> [Saved entries]
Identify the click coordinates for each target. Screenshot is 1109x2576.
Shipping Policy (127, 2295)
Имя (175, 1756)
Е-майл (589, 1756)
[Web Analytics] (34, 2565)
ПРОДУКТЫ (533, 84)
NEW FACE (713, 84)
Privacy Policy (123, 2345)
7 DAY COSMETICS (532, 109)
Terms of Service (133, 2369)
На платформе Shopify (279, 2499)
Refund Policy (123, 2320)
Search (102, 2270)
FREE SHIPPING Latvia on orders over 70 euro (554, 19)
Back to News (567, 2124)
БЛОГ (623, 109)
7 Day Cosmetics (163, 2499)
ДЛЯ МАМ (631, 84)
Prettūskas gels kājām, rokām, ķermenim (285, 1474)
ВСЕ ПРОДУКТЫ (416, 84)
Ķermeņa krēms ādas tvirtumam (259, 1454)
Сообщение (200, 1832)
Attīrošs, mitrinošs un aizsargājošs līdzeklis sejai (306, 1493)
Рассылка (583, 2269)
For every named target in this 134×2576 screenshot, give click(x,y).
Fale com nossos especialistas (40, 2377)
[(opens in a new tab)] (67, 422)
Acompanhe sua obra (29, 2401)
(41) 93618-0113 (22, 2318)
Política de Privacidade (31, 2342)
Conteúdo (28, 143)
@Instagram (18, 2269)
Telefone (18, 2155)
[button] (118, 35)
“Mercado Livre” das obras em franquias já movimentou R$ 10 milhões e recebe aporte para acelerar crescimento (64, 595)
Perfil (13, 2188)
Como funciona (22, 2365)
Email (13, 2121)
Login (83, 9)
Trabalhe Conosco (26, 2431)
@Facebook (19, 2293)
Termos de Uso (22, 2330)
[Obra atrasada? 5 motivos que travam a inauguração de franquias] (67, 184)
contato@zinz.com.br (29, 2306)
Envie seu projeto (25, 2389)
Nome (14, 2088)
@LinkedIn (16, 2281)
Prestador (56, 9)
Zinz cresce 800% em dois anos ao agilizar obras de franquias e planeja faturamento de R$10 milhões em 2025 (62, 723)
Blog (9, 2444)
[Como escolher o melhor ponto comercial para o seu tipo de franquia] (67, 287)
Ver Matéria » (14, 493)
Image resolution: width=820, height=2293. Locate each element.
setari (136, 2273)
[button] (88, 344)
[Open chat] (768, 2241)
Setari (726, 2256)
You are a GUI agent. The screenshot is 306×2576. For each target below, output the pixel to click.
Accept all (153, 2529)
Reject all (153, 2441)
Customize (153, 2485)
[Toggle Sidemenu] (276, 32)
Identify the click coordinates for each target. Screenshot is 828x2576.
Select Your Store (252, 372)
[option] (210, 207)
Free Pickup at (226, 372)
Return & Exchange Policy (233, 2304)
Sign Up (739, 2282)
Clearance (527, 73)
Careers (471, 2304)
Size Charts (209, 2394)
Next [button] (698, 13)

> [The problem] Could you set down each entry above word for word?

> [Result]
Identify the click coordinates for each target. Screenshot is 1109x2576.
Shipping Policy (127, 2295)
Имя (175, 1756)
Е-майл (589, 1756)
[Web Analytics] (34, 2565)
ПРОДУКТЫ (533, 84)
NEW FACE (713, 84)
Privacy Policy (123, 2345)
7 DAY COSMETICS (532, 109)
Terms of Service (133, 2369)
На платформе Shopify (279, 2499)
Refund Policy (123, 2320)
Search (102, 2270)
FREE SHIPPING Latvia on orders over 70 euro (554, 19)
Back to News (567, 2124)
БЛОГ (623, 109)
7 Day Cosmetics (163, 2499)
ДЛЯ МАМ (631, 84)
Prettūskas gels kājām, rokām, ķermenim (285, 1474)
ВСЕ ПРОДУКТЫ (416, 84)
Ķermeņa krēms ādas tvirtumam (259, 1454)
Сообщение (200, 1832)
Attīrošs, mitrinošs un aizsargājošs līdzeklis sejai (306, 1493)
Рассылка (583, 2269)
For every named target in this 134×2576 screenshot, give click(x,y).
Fale com nossos especialistas (40, 2377)
[(opens in a new tab)] (67, 422)
Acompanhe sua obra (29, 2401)
(41) 93618-0113 (22, 2318)
Política de Privacidade (31, 2342)
Conteúdo (28, 143)
@Instagram (18, 2269)
Telefone (18, 2155)
[button] (118, 35)
“Mercado Livre” das obras em franquias já movimentou R$ 10 milhões e recebe aporte para acelerar crescimento (64, 595)
Perfil (13, 2188)
Como funciona (22, 2365)
Email (13, 2121)
Login (83, 9)
Trabalhe Conosco (26, 2431)
@Facebook (19, 2293)
Termos de Uso (22, 2330)
[Obra atrasada? 5 motivos que travam a inauguração de franquias] (67, 184)
contato@zinz.com.br (29, 2306)
Envie seu projeto (25, 2389)
Nome (14, 2088)
@LinkedIn (16, 2281)
Prestador (56, 9)
Zinz cresce 800% em dois anos ao agilizar obras de franquias e planeja faturamento de R$10 milhões em 2025 (62, 723)
Blog (9, 2444)
[Como escolher o melhor ponto comercial para o seu tipo de franquia] (67, 287)
Ver Matéria » (14, 493)
Image resolution: width=820, height=2293. Locate each element.
setari (136, 2273)
[button] (88, 344)
[Open chat] (768, 2241)
Setari (726, 2256)
You are a GUI agent. The screenshot is 306×2576. For each target below, output the pixel to click.
Accept all (153, 2529)
Reject all (153, 2441)
Customize (153, 2485)
[Toggle Sidemenu] (276, 32)
Identify the click coordinates for each target. Screenshot is 828x2576.
Select Your Store (252, 372)
[option] (210, 207)
Free Pickup at (226, 372)
Return & Exchange Policy (233, 2304)
Sign Up (739, 2282)
Clearance (527, 73)
Careers (471, 2304)
Size Charts (209, 2394)
Next [button] (698, 13)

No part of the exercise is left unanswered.